**Your task:** Take the entries that follow and return exactly the lines from the one holding "Task: Click the path" through the one holding "Given: Click the user", both included. Nothing else is needed.

**Task material:**
↓↓↓

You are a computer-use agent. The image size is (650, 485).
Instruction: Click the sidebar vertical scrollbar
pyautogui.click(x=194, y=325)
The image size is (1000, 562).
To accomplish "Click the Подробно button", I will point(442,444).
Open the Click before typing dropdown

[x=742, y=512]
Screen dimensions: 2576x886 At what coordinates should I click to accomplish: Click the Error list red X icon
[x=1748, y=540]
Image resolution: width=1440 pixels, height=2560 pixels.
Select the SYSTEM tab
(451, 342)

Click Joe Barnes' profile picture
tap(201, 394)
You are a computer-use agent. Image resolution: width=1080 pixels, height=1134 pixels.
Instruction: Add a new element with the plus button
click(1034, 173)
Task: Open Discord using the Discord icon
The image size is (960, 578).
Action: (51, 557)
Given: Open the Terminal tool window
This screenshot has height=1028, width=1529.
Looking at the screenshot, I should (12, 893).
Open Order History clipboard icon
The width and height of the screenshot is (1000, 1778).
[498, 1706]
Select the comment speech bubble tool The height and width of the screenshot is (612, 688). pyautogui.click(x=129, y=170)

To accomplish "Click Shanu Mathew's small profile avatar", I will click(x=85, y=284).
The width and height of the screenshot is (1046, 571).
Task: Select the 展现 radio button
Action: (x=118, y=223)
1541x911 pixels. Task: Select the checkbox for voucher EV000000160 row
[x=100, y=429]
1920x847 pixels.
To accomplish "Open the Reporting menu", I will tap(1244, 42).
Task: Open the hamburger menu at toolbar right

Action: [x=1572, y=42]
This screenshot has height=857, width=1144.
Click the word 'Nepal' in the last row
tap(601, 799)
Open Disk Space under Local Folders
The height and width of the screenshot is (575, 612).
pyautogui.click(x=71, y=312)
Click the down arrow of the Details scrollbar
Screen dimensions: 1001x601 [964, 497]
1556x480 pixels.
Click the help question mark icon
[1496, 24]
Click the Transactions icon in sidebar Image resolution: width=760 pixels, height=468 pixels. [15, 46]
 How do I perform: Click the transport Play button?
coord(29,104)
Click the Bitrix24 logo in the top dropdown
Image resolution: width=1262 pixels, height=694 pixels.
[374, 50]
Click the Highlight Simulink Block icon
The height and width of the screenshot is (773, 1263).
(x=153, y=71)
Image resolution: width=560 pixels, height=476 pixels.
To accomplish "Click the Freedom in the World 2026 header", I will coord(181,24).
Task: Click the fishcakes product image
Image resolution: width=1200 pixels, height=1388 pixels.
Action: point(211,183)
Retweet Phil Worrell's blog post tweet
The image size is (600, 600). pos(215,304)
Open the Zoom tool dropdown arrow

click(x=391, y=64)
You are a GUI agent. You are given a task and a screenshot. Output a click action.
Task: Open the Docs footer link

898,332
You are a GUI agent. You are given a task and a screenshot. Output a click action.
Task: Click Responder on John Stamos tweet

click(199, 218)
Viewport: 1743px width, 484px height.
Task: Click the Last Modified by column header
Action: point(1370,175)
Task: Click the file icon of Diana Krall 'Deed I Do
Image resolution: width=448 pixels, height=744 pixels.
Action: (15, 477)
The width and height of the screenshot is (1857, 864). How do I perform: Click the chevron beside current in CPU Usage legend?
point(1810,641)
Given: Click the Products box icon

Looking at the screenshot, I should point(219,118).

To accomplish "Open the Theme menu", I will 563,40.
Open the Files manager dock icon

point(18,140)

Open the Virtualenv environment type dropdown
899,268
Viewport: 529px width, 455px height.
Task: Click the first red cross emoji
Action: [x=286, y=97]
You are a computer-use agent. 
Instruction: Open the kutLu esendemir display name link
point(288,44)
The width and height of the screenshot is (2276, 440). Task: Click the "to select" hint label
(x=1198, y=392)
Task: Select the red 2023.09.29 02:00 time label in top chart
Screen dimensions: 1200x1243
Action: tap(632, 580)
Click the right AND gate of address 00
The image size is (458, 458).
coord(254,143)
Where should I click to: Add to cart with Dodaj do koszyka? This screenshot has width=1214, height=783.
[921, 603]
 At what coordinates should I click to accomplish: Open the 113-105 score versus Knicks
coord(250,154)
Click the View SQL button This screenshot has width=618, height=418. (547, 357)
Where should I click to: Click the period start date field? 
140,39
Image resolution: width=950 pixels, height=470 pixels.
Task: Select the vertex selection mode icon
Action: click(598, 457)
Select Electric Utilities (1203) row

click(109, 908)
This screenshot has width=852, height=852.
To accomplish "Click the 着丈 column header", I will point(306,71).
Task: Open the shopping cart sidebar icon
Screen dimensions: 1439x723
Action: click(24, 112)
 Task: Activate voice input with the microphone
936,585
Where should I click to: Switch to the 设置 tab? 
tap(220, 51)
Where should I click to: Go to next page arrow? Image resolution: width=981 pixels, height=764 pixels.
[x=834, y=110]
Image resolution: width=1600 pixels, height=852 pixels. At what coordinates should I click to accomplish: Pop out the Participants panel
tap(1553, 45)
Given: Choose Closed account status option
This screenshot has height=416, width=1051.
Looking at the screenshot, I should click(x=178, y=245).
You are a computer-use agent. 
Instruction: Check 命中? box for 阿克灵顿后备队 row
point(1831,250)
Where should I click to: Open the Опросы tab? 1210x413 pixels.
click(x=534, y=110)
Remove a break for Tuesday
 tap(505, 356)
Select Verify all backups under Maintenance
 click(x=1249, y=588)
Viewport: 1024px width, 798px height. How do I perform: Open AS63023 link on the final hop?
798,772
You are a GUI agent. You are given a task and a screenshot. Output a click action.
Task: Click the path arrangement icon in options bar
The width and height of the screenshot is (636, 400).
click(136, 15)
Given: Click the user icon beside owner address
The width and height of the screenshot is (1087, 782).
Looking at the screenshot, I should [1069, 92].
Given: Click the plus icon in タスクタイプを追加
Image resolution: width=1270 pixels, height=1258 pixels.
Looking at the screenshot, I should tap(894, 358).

↑↑↑

**Solution:**
Task: Click the path arrangement icon in options bar
The width and height of the screenshot is (636, 400).
click(136, 15)
Given: Click the user icon beside owner address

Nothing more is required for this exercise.